L’époque est rude pour les courtiers en ligne et les sites d’information boursière. Passé la mode éphémère de la bulle spéculative sur les valeurs technologiques, une étude réalisée (avant les dramatiques attentats perpétrés aux Etats-Unis) par TLB pour l’association Brokers on line est formelle : la fraction des actionnaires individuels qui utilisent le Net pour gérer leur portefeuille boursier reste marginale. Sur 6,1 millions d’actionnaires individuels en juin 2001, TLB affirme que près d’un million utilise le Net pour suivre ses comptes. Et encore, « on ne dénombre que 500 000 comptes ouverts chez des brokers en ligne », précise Charles Morane, dirigeant de Fimatex, le premier site de courtage ouvert en France dès 1997. Les autres clients se contentant de recueillir des informations sur les sociétés cotées ou de suivre leurs cours.
Courtiers à court
Dans ces conditions, les courtiers en ligne voient l’horizon de la rentabilité s’éloigner. Si le nombre de comptes ouverts chez eux ne baisse pas encore — car certains font payer pour la clôture d’un compte —, ils constatent une diminution forte du nombre d’opérations effectuées par leurs clients. En effet, la facilité d’accès des courtiers en ligne et leurs campagnes marketing agressives début 2000 ont attiré de nombreux boursicoteurs sans expérience. Bon nombre d’entre eux, après de sévères déconvenues dues au retournement du marché, ont préféré arrêter de jouer en bourse. Du coup, les courtiers en ligne se retrouvent plus durement touchés que leurs homologues traditionnels : en juin dernier, le nombre d’ordres passés en ligne a chuté de 33,6%, tandis que cette contraction n’atteignait que 4,6% pour l’ensemble de l’Euronext. « Sur nos 65 000 comptes, nous étions en moyenne à 80 ordres passés par compte et par an pour l’année 2000. À la fin du mois de juin 2001, nous ne sommes plus qu’à 30 ordres par compte et par an », confirme Charles Morane.

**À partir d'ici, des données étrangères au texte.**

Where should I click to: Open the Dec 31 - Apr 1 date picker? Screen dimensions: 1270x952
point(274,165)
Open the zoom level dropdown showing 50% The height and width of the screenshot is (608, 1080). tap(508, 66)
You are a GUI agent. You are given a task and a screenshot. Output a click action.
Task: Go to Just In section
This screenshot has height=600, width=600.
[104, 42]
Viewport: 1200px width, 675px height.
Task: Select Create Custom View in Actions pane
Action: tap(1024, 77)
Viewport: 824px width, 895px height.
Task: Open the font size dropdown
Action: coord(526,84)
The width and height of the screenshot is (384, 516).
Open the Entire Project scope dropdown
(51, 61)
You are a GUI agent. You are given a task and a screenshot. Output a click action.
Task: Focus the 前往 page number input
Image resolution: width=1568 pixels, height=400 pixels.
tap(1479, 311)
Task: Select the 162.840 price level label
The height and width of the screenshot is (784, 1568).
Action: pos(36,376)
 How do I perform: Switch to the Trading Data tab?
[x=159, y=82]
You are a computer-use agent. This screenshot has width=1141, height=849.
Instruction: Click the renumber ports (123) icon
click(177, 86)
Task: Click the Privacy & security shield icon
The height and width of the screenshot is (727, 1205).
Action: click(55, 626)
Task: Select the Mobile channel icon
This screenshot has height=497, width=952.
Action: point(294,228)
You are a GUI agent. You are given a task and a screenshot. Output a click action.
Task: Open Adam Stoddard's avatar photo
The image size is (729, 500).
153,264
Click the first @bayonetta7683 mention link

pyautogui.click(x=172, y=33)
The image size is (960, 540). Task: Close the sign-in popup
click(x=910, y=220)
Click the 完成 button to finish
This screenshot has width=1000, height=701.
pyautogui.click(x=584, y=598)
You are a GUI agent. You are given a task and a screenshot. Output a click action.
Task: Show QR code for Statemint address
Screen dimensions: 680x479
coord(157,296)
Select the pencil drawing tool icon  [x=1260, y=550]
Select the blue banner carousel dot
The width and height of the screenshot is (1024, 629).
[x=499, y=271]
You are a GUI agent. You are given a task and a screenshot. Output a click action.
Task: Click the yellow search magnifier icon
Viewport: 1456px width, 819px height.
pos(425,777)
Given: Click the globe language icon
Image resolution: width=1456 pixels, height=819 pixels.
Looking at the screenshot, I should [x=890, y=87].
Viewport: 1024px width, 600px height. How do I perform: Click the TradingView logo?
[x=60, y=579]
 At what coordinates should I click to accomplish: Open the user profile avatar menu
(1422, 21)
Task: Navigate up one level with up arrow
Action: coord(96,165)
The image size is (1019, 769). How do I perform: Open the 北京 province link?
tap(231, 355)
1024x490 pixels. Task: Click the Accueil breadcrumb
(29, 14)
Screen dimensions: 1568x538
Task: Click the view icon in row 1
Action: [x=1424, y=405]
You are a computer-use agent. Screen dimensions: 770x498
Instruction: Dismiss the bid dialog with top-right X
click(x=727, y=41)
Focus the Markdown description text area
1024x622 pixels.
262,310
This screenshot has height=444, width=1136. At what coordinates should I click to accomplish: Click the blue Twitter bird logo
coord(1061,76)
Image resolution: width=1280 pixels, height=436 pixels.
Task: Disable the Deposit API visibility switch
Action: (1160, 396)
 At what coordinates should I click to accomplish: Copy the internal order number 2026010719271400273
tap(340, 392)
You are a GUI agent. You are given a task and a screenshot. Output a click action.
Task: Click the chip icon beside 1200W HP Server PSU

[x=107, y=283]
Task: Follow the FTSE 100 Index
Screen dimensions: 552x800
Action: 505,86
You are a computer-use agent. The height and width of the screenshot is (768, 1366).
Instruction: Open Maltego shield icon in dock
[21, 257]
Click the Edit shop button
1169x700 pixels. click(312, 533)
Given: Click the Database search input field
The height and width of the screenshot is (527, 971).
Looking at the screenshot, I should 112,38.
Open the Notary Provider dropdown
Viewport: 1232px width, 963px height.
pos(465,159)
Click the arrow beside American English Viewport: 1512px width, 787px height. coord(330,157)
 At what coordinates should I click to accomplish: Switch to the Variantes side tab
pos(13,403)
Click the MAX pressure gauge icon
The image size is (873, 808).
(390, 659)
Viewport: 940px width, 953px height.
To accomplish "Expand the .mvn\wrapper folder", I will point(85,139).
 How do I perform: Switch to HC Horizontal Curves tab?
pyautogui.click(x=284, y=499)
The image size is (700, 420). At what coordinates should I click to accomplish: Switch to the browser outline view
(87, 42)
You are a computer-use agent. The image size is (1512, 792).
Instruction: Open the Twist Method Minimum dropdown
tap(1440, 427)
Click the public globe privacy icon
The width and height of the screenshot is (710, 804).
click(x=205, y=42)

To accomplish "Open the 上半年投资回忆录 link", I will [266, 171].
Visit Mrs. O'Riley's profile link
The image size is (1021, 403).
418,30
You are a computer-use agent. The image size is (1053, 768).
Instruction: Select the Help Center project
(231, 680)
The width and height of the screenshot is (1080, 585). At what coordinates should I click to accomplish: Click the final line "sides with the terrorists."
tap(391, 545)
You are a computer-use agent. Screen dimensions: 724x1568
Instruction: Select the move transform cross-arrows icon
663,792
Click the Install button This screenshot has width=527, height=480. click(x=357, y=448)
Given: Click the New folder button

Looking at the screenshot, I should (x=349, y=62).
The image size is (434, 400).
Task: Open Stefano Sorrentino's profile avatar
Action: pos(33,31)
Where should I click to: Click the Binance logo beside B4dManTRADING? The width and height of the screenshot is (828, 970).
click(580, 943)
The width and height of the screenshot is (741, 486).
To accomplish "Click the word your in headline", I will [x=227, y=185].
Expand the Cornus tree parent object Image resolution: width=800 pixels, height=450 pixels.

Or la principale source de revenus des Fimatex, Selftrade, Consors, e-Cortal et CPR Online, ce sont justement les commissions perçues sur chaque ordre d’achat ou de vente d’actions passé chez eux. Résultat : les pertes se creusent. Au premier semestre 2001, Consors a ainsi annoncé une perte nette de 35,7 millions d’euros contre un bénéfice de 7 millions d’euros sur la période équivalente en 2000. Selftrade, le broker en ligne dirigé par Charles Beigbeder, a préféré fusionner dès novembre 2000 avec DAB Bank, courtier off et on line présent en Allemagne et en Suisse, majoritairement détenu par une grande banque allemande. Et Fimatex a coupé dans ses effectifs, passant de 145 à « une petite centaine » de salariés en France, pour économiser sur ses frais généraux.
Revenus fondus
Du côté des sites d’information boursière, la situation n’est pas plus favorable. Le site France-Invest.com a fermé ses portes, son adresse étant purement et simplement redirigée vers le site français d’ADVFN après que leurs maisons mères respectives aient fait affaire (ADVFN rachetant UK-Invest). « Le marché est dramatique pour tout le monde », témoigne Bénédicte Nauleau, qui pilote ADVFN en France. Si son site, orienté vers les boursicoteurs avertis et qui réalise donc une audience modeste, parvient à tenir, c’est grâce à des effectifs limités à deux personnes. En outre, ADVFN facture un forfait mensuel à ses utilisateurs qui veulent disposer de l’information boursière en temps réel, quand Boursorama, NewsInvest, Youplabourse ou FirstInvest proposent gratuitement de l’information en différé. Tous dépendent donc principalement de revenus publicitaires qui ont fondu au moins autant que les cours de bourse ! Certains sont donc désespérément à la recherche d’argent frais, jonglant avec leur trésorerie pour ne pas être contraints de déposer le bilan.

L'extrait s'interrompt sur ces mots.